Во мне зародился страх, я невольно начал верить словам жреца. И понял, что если он говорил правду, то нам не спастись. За месяцы безделья и разгула, что мы провели здесь, наши мушкеты и практически весь имеющийся порох отсырели, сами мы были слишком ослаблены пьянством и болезнями. Мои люди стали беспечными настолько, что даже не брали с собой оружие, так как знали, что индейцы боятся нашего гнева и никогда не напали бы ни на одного из нас.
По колено в воде я бежал к своей хижине. Там, в единственном сухом месте лежал мой пистолет, обернутый в промасленную тряпицу. Я держал его всегда заряженным и готовым к использованию.  Свою рапиру я оставил там же, с собой же у меня была только дага. Санчес бежал за мной по пятам, в руке он сжимал свой верный палаш. Мы бежали, а вокруг нас раздавались вопли ужаса моих людей, настигнутых адской тварью, вызванной туземцами. Крики ужаса быстро сменялись криками боли и затихали, пока не подхватывались следующей жертвой монстра.
По затопленной улице мы добрались до моего дома, там нас уже ждали три моих человека – Игнатио, Вито и Гаспаро. Они были вооружены алебардами и палашами. А Вито притащил с собой еще и заряженный осадный арбалет.
- Сеньор Севилья, на нас напали? - спросил кто-то из них. Было видно, что вопли товарищей испугали его и остальных не на шутку.
- Да … похоже жрец смог вызвать подмогу … наверное другое племя, - я не хотел рассказывать им об виденном в храме, боясь, что они окончательно потеряют самообладание. Санчес посмотрел на меня с удивлением, но промолчал.
А я всё же добавил:
- Но будьте готовы ко всему. Эти дикари могут затеять всякое.      
Я вошел в хижину, надел пояс с ножнами и достал оружие. С рапирой в правой руке и с пистолетом в левой я вышел из дома и приказал своим людям следовать за мной. Мы побежали туда, откуда раздавались крики в последний раз. Подходя к дому, где жило одновременно пять моих солдат, мы увидели, что часть стены рухнула внутрь, а в самой хижине царит мрак, видимо обломки стены сбили фонарь в воду, и он погас.
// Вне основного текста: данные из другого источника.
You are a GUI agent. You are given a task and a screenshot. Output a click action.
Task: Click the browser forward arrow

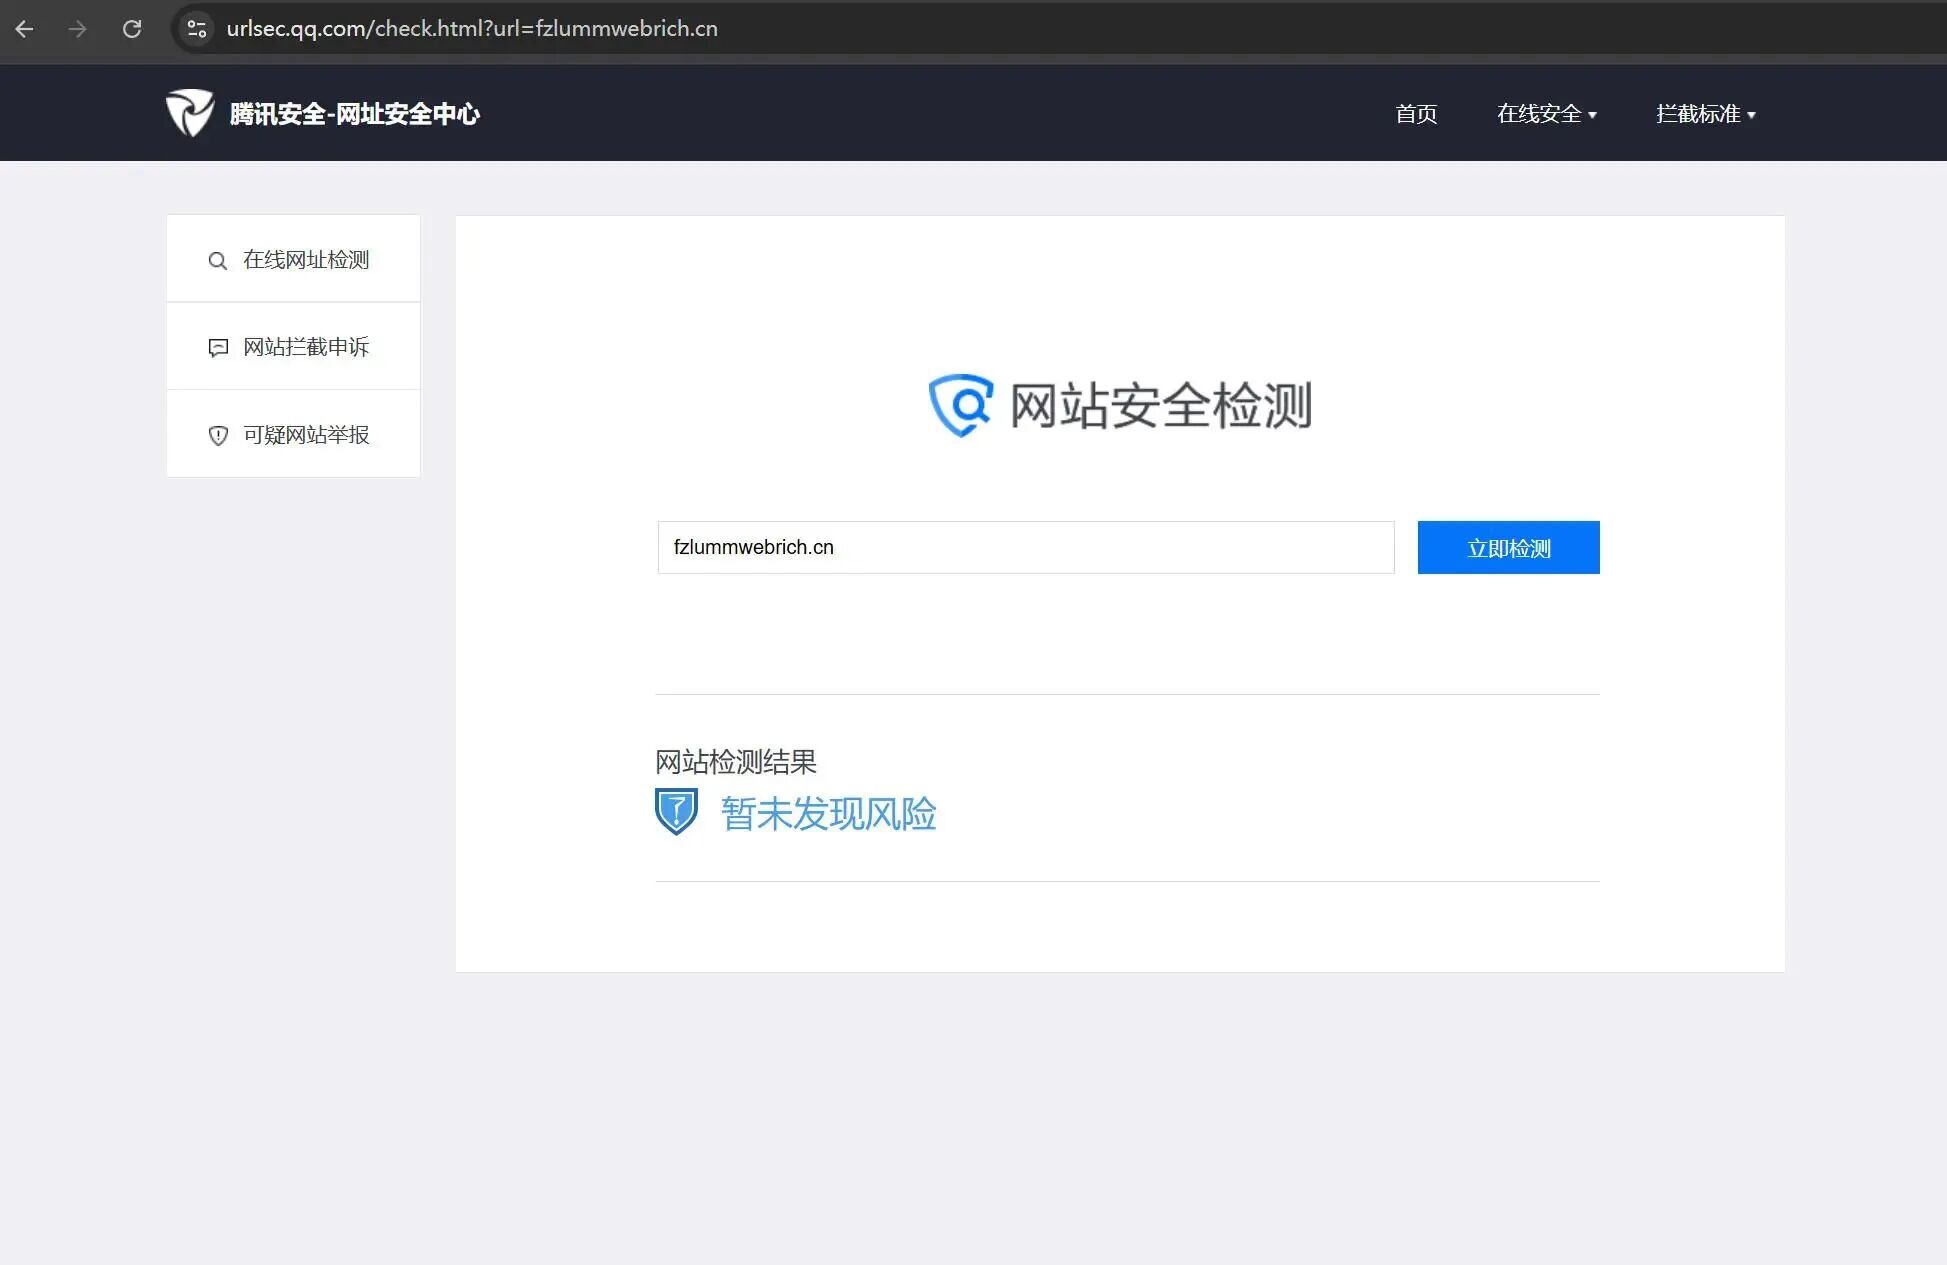click(77, 29)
Перейдя на шаг, мы начали медленно и с опаской приближаться к хижине. У самого входа лежал  Мигель, один из мушкетёров. На его светлой рубахе разливались большие кровавые пятна, и было не понятно жив он или мёртв.
Мои люди немного отстали, а я нагнулся к Мигелю и прикоснулся к его руке. Он  вздрогнул и открыл глаза, из его рта вырвался булькающий хрип. Парень хотел мне что-то сказать, но  вместо этого воздух со свистом вырывался из огромных ран в его груди.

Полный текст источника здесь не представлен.